- **Input records**:

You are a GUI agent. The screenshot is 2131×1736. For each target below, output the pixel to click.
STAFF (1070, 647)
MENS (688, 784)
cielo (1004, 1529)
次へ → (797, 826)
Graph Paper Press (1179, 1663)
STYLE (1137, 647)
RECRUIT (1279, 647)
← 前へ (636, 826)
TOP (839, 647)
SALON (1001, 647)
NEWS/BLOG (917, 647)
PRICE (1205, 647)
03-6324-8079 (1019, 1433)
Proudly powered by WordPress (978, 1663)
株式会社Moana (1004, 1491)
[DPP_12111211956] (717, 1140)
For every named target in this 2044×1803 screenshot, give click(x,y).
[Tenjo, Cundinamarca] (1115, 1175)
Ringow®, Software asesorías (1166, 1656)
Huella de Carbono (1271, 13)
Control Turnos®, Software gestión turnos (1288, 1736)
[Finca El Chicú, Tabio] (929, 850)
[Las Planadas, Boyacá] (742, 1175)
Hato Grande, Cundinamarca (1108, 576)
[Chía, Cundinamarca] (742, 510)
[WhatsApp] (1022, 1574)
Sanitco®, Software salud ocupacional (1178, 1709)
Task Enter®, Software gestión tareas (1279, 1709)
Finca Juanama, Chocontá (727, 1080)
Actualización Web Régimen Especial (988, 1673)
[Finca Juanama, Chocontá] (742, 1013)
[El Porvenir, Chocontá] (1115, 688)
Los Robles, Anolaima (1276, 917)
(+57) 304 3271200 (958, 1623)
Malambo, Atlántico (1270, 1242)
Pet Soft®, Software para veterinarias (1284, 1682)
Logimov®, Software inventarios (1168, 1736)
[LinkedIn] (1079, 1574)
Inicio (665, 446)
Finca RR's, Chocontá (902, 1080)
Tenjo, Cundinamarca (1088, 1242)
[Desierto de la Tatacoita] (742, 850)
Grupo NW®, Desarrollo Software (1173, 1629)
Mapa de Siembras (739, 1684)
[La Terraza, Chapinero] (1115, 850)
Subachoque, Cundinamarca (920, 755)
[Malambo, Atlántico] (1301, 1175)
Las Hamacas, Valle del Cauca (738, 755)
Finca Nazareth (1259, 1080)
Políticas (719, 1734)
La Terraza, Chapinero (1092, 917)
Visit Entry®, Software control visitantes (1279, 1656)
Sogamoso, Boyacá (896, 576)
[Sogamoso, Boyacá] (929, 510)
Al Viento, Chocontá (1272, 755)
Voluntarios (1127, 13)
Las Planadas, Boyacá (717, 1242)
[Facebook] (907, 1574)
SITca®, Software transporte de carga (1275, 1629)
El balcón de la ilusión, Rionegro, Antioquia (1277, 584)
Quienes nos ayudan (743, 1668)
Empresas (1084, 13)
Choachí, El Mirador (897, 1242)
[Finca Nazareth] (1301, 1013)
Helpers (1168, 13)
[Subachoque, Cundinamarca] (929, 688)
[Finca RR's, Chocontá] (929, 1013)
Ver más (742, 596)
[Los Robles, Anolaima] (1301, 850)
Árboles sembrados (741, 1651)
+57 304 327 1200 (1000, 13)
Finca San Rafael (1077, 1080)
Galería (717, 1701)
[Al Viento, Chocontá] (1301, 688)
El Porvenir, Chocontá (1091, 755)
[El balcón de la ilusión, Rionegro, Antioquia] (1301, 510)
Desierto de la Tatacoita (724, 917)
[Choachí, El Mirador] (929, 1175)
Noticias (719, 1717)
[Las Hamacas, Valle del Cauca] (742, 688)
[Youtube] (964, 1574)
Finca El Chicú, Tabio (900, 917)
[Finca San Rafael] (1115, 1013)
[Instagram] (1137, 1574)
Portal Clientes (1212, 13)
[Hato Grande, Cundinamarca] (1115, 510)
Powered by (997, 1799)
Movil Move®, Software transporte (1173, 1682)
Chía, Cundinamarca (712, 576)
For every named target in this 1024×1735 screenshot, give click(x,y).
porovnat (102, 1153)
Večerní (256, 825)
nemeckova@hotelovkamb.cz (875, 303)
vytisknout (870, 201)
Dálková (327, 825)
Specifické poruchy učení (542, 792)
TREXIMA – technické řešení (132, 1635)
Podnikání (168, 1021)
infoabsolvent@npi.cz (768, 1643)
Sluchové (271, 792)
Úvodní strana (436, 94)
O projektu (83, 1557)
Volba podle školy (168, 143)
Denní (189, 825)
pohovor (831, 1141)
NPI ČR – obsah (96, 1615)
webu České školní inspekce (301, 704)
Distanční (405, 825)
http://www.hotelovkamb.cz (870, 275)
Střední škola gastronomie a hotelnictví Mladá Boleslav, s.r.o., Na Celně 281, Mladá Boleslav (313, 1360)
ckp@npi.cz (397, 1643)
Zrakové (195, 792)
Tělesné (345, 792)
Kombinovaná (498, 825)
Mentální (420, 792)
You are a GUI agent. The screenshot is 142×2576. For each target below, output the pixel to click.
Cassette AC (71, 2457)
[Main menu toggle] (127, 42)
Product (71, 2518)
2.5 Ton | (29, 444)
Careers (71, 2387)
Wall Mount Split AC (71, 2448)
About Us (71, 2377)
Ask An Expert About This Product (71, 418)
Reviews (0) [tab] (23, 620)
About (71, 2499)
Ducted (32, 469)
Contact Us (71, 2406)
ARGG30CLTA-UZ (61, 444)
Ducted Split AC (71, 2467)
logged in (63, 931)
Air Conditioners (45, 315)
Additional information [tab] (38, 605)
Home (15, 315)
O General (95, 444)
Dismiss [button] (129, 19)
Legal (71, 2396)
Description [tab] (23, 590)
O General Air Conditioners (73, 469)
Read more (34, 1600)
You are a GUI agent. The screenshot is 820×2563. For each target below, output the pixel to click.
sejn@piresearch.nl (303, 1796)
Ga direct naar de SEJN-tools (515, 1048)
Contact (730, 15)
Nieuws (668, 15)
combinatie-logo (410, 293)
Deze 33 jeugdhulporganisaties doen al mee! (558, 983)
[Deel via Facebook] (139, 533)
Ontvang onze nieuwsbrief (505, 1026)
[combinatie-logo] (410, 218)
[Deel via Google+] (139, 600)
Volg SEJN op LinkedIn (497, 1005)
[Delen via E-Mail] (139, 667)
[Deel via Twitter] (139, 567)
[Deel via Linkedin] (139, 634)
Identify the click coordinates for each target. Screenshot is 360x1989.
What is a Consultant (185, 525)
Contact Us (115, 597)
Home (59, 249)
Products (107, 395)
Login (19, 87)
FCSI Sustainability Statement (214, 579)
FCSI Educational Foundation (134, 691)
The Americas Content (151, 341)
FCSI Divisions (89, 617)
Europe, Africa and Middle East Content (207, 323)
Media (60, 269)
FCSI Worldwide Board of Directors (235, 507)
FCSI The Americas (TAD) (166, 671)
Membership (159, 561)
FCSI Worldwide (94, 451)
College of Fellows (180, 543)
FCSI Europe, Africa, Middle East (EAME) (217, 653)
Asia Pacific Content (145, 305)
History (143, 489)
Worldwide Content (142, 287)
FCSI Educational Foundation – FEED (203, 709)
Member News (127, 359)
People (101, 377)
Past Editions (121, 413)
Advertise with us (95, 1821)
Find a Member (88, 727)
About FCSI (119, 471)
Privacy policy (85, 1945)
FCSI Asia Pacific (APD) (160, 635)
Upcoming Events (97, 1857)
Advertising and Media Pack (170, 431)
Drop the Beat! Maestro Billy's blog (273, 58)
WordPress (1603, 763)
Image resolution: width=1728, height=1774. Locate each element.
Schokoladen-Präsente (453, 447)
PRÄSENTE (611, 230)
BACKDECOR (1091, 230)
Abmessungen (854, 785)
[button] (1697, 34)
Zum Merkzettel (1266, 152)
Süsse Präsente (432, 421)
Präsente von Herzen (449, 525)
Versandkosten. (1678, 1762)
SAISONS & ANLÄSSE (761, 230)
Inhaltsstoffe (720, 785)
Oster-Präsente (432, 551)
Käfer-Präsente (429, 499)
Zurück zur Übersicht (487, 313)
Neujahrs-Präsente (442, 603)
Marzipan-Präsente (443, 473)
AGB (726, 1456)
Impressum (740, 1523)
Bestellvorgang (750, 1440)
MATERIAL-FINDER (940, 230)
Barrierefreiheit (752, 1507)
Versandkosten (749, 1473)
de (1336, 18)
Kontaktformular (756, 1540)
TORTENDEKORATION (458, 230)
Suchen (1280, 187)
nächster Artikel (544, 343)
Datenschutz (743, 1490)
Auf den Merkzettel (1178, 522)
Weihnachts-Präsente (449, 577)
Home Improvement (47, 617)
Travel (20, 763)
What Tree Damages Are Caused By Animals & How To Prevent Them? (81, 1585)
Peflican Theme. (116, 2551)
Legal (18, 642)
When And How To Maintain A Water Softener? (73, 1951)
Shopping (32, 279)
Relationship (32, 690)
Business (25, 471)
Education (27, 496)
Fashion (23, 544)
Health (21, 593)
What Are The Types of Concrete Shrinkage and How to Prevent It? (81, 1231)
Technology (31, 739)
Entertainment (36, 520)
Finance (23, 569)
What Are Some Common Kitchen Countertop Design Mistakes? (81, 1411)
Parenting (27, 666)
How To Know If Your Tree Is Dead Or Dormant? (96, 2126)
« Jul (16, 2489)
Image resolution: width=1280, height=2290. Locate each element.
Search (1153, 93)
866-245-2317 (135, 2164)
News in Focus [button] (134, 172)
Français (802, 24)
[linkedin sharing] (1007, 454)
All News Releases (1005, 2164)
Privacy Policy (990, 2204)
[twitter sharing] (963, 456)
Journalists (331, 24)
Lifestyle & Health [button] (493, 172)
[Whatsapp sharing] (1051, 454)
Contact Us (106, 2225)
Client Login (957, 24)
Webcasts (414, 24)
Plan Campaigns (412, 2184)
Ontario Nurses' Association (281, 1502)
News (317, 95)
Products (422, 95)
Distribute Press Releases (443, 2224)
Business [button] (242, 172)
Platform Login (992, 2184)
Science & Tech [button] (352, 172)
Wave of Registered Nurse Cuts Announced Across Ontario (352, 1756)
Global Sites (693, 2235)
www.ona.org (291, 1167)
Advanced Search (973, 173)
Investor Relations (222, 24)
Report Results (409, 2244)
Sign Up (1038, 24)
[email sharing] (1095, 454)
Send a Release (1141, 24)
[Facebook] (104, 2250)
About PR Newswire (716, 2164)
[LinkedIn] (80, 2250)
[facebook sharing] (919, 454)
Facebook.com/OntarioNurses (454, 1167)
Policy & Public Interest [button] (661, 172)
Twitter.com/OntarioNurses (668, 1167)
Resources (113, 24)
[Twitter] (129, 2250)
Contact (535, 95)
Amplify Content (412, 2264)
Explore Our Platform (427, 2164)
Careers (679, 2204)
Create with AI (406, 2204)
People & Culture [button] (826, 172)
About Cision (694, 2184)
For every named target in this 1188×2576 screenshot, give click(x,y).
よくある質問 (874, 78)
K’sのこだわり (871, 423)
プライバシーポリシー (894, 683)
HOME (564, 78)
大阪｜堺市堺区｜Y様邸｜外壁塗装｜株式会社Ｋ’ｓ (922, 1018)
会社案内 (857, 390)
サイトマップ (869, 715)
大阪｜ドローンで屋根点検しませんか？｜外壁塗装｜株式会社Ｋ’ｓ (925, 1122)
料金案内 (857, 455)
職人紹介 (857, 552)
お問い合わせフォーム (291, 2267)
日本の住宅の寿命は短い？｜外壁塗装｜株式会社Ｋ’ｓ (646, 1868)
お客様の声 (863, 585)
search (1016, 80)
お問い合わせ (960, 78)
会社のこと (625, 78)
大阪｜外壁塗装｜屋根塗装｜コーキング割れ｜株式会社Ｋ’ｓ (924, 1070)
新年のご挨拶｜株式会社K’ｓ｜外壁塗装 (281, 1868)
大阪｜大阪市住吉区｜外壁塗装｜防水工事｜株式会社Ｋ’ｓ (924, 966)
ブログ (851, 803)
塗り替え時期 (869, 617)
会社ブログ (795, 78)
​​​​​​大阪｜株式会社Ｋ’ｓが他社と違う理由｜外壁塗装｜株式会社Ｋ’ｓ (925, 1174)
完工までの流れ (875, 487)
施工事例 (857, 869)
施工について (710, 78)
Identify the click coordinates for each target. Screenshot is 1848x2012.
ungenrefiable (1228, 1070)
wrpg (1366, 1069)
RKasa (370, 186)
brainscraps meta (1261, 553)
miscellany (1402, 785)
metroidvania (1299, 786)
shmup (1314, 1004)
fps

- **The task**:
When you reach the line containing "Contact Us (71, 2406)" in the data above, start copying exactly, and stop after the line containing "[Deel via Linkedin] (139, 634)".

- **Answer to this problem**:
Contact Us (71, 2406)
ARGG30CLTA-UZ (61, 444)
Ducted Split AC (71, 2467)
logged in (63, 931)
Air Conditioners (45, 315)
Additional information [tab] (38, 605)
Home (15, 315)
O General (95, 444)
Dismiss [button] (129, 19)
Legal (71, 2396)
Description [tab] (23, 590)
O General Air Conditioners (73, 469)
Read more (34, 1600)
You are a GUI agent. The screenshot is 820×2563. For each target below, output the pixel to click.
sejn@piresearch.nl (303, 1796)
Ga direct naar de SEJN-tools (515, 1048)
Contact (730, 15)
Nieuws (668, 15)
combinatie-logo (410, 293)
Deze 33 jeugdhulporganisaties doen al mee! (558, 983)
[Deel via Facebook] (139, 533)
Ontvang onze nieuwsbrief (505, 1026)
[combinatie-logo] (410, 218)
[Deel via Google+] (139, 600)
Volg SEJN op LinkedIn (497, 1005)
[Delen via E-Mail] (139, 667)
[Deel via Twitter] (139, 567)
[Deel via Linkedin] (139, 634)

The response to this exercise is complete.